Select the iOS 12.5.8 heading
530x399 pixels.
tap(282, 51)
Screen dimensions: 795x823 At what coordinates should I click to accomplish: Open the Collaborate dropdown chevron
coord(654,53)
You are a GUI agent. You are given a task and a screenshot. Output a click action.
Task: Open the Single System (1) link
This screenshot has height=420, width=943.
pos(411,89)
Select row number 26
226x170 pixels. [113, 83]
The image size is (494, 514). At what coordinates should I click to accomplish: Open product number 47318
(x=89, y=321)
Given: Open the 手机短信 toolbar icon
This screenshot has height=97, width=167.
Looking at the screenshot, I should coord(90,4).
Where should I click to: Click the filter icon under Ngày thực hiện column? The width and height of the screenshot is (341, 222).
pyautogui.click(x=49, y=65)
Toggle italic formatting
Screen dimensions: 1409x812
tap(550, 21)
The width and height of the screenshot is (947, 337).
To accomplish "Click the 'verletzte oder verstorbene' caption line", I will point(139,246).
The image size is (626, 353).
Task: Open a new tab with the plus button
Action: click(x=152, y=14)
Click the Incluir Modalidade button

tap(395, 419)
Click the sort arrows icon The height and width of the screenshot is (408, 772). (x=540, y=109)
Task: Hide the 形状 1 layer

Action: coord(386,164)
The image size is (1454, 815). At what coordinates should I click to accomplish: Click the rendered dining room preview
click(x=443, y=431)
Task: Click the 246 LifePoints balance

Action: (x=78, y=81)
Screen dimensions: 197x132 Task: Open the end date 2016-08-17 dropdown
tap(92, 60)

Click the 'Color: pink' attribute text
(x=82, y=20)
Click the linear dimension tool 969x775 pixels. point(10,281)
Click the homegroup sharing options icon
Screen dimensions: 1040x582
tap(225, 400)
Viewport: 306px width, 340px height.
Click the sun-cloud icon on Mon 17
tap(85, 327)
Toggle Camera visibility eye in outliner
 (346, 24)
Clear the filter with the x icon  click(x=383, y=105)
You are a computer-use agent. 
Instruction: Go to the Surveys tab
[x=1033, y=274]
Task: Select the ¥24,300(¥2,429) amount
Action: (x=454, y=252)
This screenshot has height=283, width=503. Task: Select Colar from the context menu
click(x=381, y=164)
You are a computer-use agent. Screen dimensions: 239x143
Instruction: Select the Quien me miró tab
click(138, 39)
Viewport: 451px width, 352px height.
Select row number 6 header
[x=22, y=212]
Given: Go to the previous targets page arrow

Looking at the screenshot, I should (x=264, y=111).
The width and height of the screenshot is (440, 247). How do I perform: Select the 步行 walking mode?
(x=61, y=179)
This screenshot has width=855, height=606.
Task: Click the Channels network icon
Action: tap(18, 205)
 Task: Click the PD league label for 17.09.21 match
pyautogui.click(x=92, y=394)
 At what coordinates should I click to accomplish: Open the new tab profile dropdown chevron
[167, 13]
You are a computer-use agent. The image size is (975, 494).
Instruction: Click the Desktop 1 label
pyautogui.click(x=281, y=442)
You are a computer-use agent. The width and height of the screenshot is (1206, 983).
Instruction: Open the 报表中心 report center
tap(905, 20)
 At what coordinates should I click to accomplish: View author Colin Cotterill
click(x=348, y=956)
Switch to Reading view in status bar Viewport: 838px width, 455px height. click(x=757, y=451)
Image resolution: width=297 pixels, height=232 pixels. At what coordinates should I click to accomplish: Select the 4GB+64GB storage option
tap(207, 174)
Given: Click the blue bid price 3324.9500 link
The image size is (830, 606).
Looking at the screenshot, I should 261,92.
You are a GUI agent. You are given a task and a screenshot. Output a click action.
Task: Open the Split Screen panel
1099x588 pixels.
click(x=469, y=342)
◆ ◆ ◆ ◆ ◆
▸ **WHAT TO DO**
The material must be reproduced word for word.

▸ **TASK OUTPUT**
Select the iOS 12.5.8 heading
530x399 pixels.
tap(282, 51)
Screen dimensions: 795x823 At what coordinates should I click to accomplish: Open the Collaborate dropdown chevron
coord(654,53)
You are a GUI agent. You are given a task and a screenshot. Output a click action.
Task: Open the Single System (1) link
This screenshot has height=420, width=943.
pos(411,89)
Select row number 26
226x170 pixels. [113, 83]
The image size is (494, 514). At what coordinates should I click to accomplish: Open product number 47318
(x=89, y=321)
Given: Open the 手机短信 toolbar icon
This screenshot has height=97, width=167.
Looking at the screenshot, I should coord(90,4).
Where should I click to: Click the filter icon under Ngày thực hiện column? The width and height of the screenshot is (341, 222).
pyautogui.click(x=49, y=65)
Toggle italic formatting
Screen dimensions: 1409x812
tap(550, 21)
The width and height of the screenshot is (947, 337).
To accomplish "Click the 'verletzte oder verstorbene' caption line", I will point(139,246).
The image size is (626, 353).
Task: Open a new tab with the plus button
Action: click(x=152, y=14)
Click the Incluir Modalidade button

tap(395, 419)
Click the sort arrows icon The height and width of the screenshot is (408, 772). (x=540, y=109)
Task: Hide the 形状 1 layer

Action: coord(386,164)
The image size is (1454, 815). At what coordinates should I click to accomplish: Click the rendered dining room preview
click(x=443, y=431)
Task: Click the 246 LifePoints balance

Action: (x=78, y=81)
Screen dimensions: 197x132 Task: Open the end date 2016-08-17 dropdown
tap(92, 60)

Click the 'Color: pink' attribute text
(x=82, y=20)
Click the linear dimension tool 969x775 pixels. point(10,281)
Click the homegroup sharing options icon
Screen dimensions: 1040x582
tap(225, 400)
Viewport: 306px width, 340px height.
Click the sun-cloud icon on Mon 17
tap(85, 327)
Toggle Camera visibility eye in outliner
 (346, 24)
Clear the filter with the x icon  click(x=383, y=105)
You are a computer-use agent. 
Instruction: Go to the Surveys tab
[x=1033, y=274]
Task: Select the ¥24,300(¥2,429) amount
Action: (x=454, y=252)
This screenshot has height=283, width=503. Task: Select Colar from the context menu
click(x=381, y=164)
You are a computer-use agent. Screen dimensions: 239x143
Instruction: Select the Quien me miró tab
click(138, 39)
Viewport: 451px width, 352px height.
Select row number 6 header
[x=22, y=212]
Given: Go to the previous targets page arrow

Looking at the screenshot, I should (x=264, y=111).
The width and height of the screenshot is (440, 247). How do I perform: Select the 步行 walking mode?
(x=61, y=179)
This screenshot has width=855, height=606.
Task: Click the Channels network icon
Action: tap(18, 205)
 Task: Click the PD league label for 17.09.21 match
pyautogui.click(x=92, y=394)
 At what coordinates should I click to accomplish: Open the new tab profile dropdown chevron
[167, 13]
You are a computer-use agent. The image size is (975, 494).
Instruction: Click the Desktop 1 label
pyautogui.click(x=281, y=442)
You are a computer-use agent. The width and height of the screenshot is (1206, 983).
Instruction: Open the 报表中心 report center
tap(905, 20)
 At what coordinates should I click to accomplish: View author Colin Cotterill
click(x=348, y=956)
Switch to Reading view in status bar Viewport: 838px width, 455px height. click(x=757, y=451)
Image resolution: width=297 pixels, height=232 pixels. At what coordinates should I click to accomplish: Select the 4GB+64GB storage option
tap(207, 174)
Given: Click the blue bid price 3324.9500 link
The image size is (830, 606).
Looking at the screenshot, I should 261,92.
You are a GUI agent. You are given a task and a screenshot. Output a click action.
Task: Open the Split Screen panel
1099x588 pixels.
click(x=469, y=342)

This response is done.